Fezolinetant (; former developmental code name ESN-364) is a small-molecule, orally active, selective neurokinin-3 (NK3) receptor antagonist which is under development by Ogeda (formerly Euroscreen) for the treatment of sex hormone-related disorders. As of May 2017, it has completed phase I and phase IIa clinical trials for hot flashes in postmenopausal women. Phase IIa trials in polycystic ovary syndrome patients are ongoing. In April 2017, it was announced that Ogeda would be acquired by Astellas Pharma.
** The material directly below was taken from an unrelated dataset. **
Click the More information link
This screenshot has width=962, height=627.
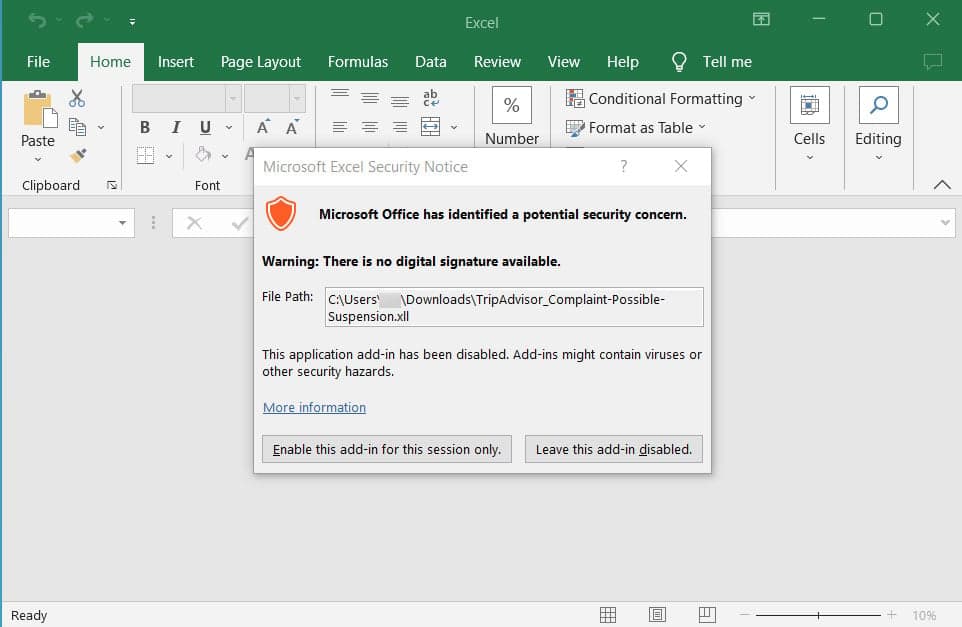[x=314, y=407]
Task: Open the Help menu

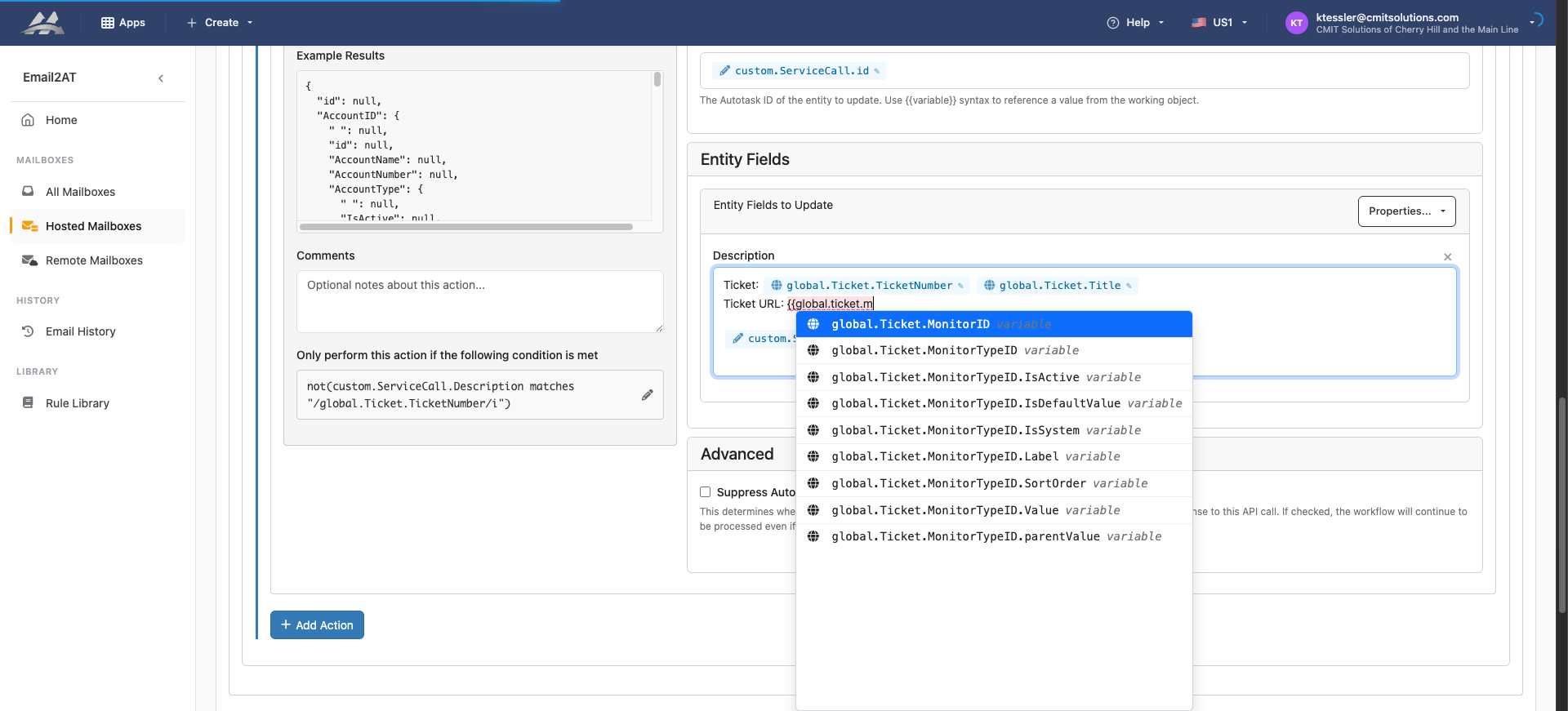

Fezolinetant shows high affinity for and potent inhibition of the NK3 receptor in vitro (Ki = 25 nM,  = 20 nM). Loss-of-function mutations in TACR and TACR3, the genes respectively encoding neurokinin B and its receptor, the NK3 receptor, have been found in patients with idiopathic hypogonadotropic hypogonadism. In accordance, NK3 receptor antagonists like fezolinetant have been found to dose-dependently suppress luteinizing hormone (LH) secretion, though not that of follicle-stimulating hormone (FSH), and consequently to dose-dependently decrease estradiol and progesterone levels in women and testosterone levels in men. As such, they are similar to GnRH modulators, and present as a potential clinical alternative to them for use in the same kinds of indications. However, the inhibition of sex hormone production by NK3 receptor inactivation tends to be less complete and "non-castrating" relative to that of GnRH modulators, and so they may have a reduced incidence of menopausal-like side effects such as loss of bone mineral density.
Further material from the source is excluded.